Felipe Flores
First of all, let's import the necessary packages:
library(tidyverse)
## ── Attaching packages ───────────────────────────────────────────────────────────────────────────────── tidyverse 1.2.1 ──
## ✔ ggplot2 2.2.1 ✔ purrr 0.2.4
## ✔ tibble 1.4.2 ✔ dplyr 0.7.4
## ✔ tidyr 0.8.0 ✔ stringr 1.3.0
## ✔ readr 1.1.1 ✔ forcats 0.3.0
## ── Conflicts ──────────────────────────────────────────────────────────────────────────────────── tidyverse_conflicts() ──
## ✖ dplyr::filter() masks stats::filter()
## ✖ dplyr::lag() masks stats::lag()
library(rjson)
colors <- rjson::fromJSON(file = "colors.json")
Rjson
is only needed for my color palette, which I created as a JSON from here. I also imported my color palette as the vector named colors
. Next, since I want to be able to produce as many as these plots as I want, I created a function that would let me avoid redundance. The function first checks whether we're computing for the entire world or just a country, then does the necessary tidying up and plotting. Of course, in order to create the function I first explored the dataset. This is just the finalized product.
plotting_function <-
function(
data,
yearOfInterest,
countryName,
title = paste("Share of death by cause, ", countryName, ", ", yearOfInterest, sep = ""),
subtitle = "",
caption = "Source: IHME, Global Burden of Disease"
){
if (countryName == "World") {
data <- data %>%
filter(year == yearOfInterest) %>%
select(-c(country, country_code, year)) %>%
summarize_all(funs("sum"))
} else {
data <- data %>%
filter(year == yearOfInterest, country == countryName) %>%
select(-c(country, country_code, year))
}
data %>%
gather(key = "disease", value = "deaths") %>%
mutate(deaths = deaths / sum(deaths)) %>%
ggplot(aes(x = reorder(disease, deaths), y = deaths, fill = disease))+
geom_bar(stat = "identity")+
geom_text(aes(label = paste(round(100 * deaths, 2), "%")), hjust = -0.1)+
scale_y_continuous(labels = scales::percent, limits = c(0, 0.35))+
scale_fill_manual(values = colors)+
guides(fill = FALSE)+
coord_flip()+
xlab("")+
ylab("")+
theme_classic()+
labs(title = title, subtitle = subtitle, caption = caption)+
theme(
panel.grid.major.x = element_line(linetype = "dotted", color = "#5043484A")
)
}
So let's try it out on the dataset! First we import the data with readxl
and use stringr
to remove the percentage signs from the variable names. I also decided to omit NA
's, which I think is why my numbers are slightly different from those in the article. Oh well shrug
data <- readxl::read_xlsx("global_mortality.xlsx") %>%
rename_all(funs(stringr::str_remove_all(., "[(%)]"))) %>%
na.omit()
Finally, let's use the function on the world, the US, and my beloved Chile for 2016.

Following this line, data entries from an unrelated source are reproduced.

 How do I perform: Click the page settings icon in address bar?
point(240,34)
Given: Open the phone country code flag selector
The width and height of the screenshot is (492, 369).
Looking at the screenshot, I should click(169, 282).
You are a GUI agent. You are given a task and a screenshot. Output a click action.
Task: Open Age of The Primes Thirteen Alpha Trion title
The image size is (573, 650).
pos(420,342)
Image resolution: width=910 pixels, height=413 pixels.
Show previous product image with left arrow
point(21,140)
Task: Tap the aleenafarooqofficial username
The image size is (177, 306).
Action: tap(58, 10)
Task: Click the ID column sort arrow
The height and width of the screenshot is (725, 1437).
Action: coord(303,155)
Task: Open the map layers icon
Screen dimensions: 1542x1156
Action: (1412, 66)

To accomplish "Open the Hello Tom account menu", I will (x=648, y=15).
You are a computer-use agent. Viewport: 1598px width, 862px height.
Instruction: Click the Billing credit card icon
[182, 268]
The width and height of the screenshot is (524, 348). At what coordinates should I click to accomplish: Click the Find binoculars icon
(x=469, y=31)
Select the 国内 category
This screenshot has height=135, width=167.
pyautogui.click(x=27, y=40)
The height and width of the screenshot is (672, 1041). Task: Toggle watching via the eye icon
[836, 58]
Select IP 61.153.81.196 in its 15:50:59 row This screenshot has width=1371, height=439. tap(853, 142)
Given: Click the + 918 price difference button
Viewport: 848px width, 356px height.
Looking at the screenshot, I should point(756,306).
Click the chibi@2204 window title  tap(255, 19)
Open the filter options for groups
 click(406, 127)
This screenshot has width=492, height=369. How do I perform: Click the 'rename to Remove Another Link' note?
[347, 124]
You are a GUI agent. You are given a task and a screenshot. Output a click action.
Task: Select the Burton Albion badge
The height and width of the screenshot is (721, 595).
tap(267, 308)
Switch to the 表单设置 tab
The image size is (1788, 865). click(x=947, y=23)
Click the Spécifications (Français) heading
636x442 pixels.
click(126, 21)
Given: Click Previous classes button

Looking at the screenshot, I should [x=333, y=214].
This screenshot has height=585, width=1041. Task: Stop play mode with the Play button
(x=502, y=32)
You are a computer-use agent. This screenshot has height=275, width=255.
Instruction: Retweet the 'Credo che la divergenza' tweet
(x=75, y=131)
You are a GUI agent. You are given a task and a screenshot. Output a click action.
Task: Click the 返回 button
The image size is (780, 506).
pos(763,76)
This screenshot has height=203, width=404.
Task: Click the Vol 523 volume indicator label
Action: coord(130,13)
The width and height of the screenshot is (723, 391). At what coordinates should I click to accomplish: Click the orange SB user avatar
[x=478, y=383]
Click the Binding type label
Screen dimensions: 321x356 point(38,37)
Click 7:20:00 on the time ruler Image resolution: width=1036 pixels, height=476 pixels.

plotting_function(data = data, yearOfInterest = 2016, countryName = "World")
plotting_function(data = data, yearOfInterest = 2016, countryName = "United States")
plotting_function(data = data, yearOfInterest = 2016, countryName = "Chile")
Nice! Of course, we could input any country and year and get the same kind of plot. That's all friends!